Mais Jean VI est également le témoin et l’acteur de la vigueur exceptionnelle – et paradoxale – que connurent les lettres byzantines au 14e siècle. Déchu du trône impérial en 1354, il revêtit l’habit monastique sous le nom de Joasaph et composa alors une œuvre prolixe. Les Histoires, dont il est ici question (qui couvrent les années 1320 à 1363), ont été achevées en 1369. Admiré par la postérité, notamment pour sa langue – on a parlé de «l’œuvre historique la plus correcte, la plus atticisante de forme de toute la littérature byzantine» (H. Grégoire) – il s’agit d’un monument unique de l’historiographie de Byzance, qui tient autant des Mémoires du cardinal de Retz, pour le récit de l’action et le parti pris, que des Mémoires de Louis XIV à l’instruction du Dauphin, pour l’autorité royale de son auteur et ses jugements moraux.

Jean VI écrivit encore des traités polémiques contre l’Islam, contre les Juifs, pour l’union des Églises, en défense de l’hésychasme qui divisait alors l’Église byzantine, et d’autres textes dont certains demeurent inédits. Nourri de lettres classiques, il était attiré par les livres, en faisait copier et enluminer, il les offrait.
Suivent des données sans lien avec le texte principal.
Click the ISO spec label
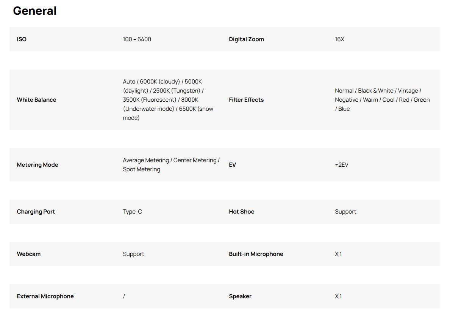Screen dimensions: 450x313 tap(22, 39)
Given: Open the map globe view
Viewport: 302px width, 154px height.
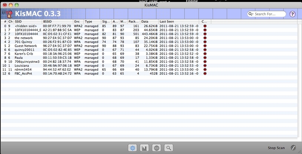Looking at the screenshot, I should pyautogui.click(x=156, y=148).
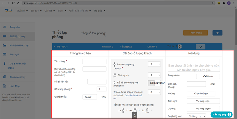
Task: Open the Giường phụ extra bed dropdown
Action: (x=155, y=75)
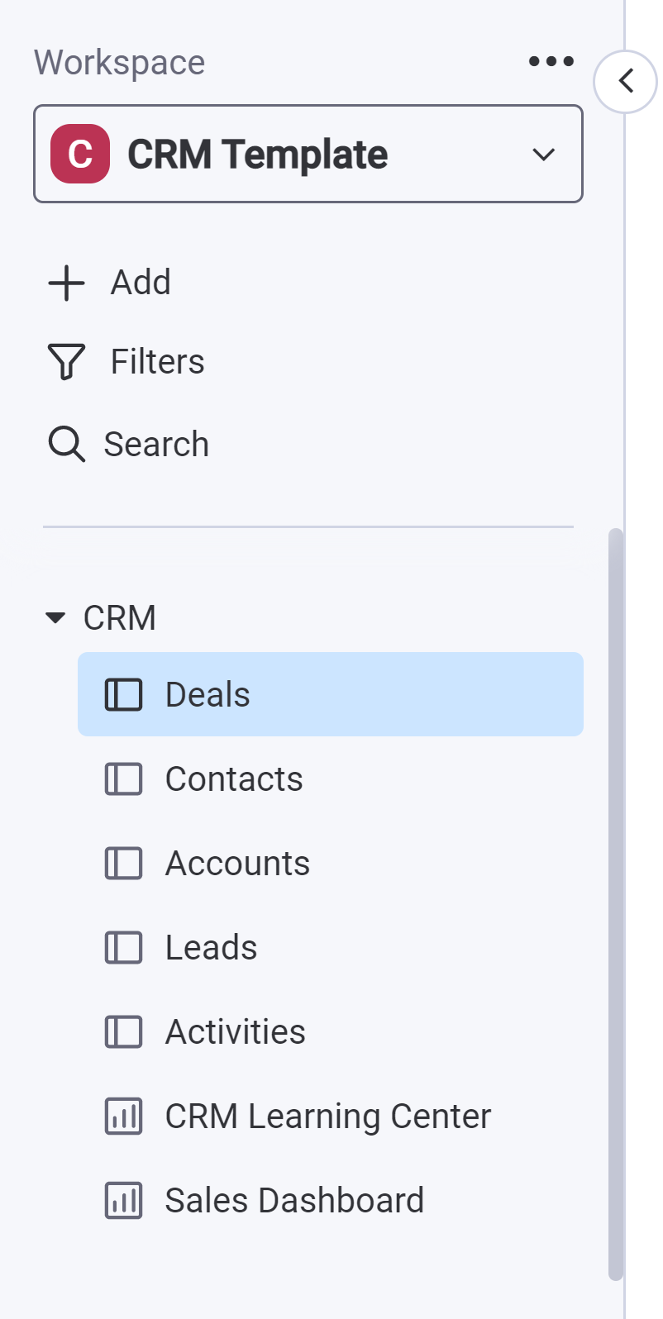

Contemporain d’une première renaissance occidentale, ce trecento qu’il ignora largement, il fut lui-même une figure exceptionnelle de la renaissance littéraire paléologue et «s’il faut parler de tendances humanistes dans la littérature byzantine du 14e siècle, c’est dans l’œuvre de Cantacuzène qu’il faut, en premier lieu, les rechercher» (A. Kazdhan).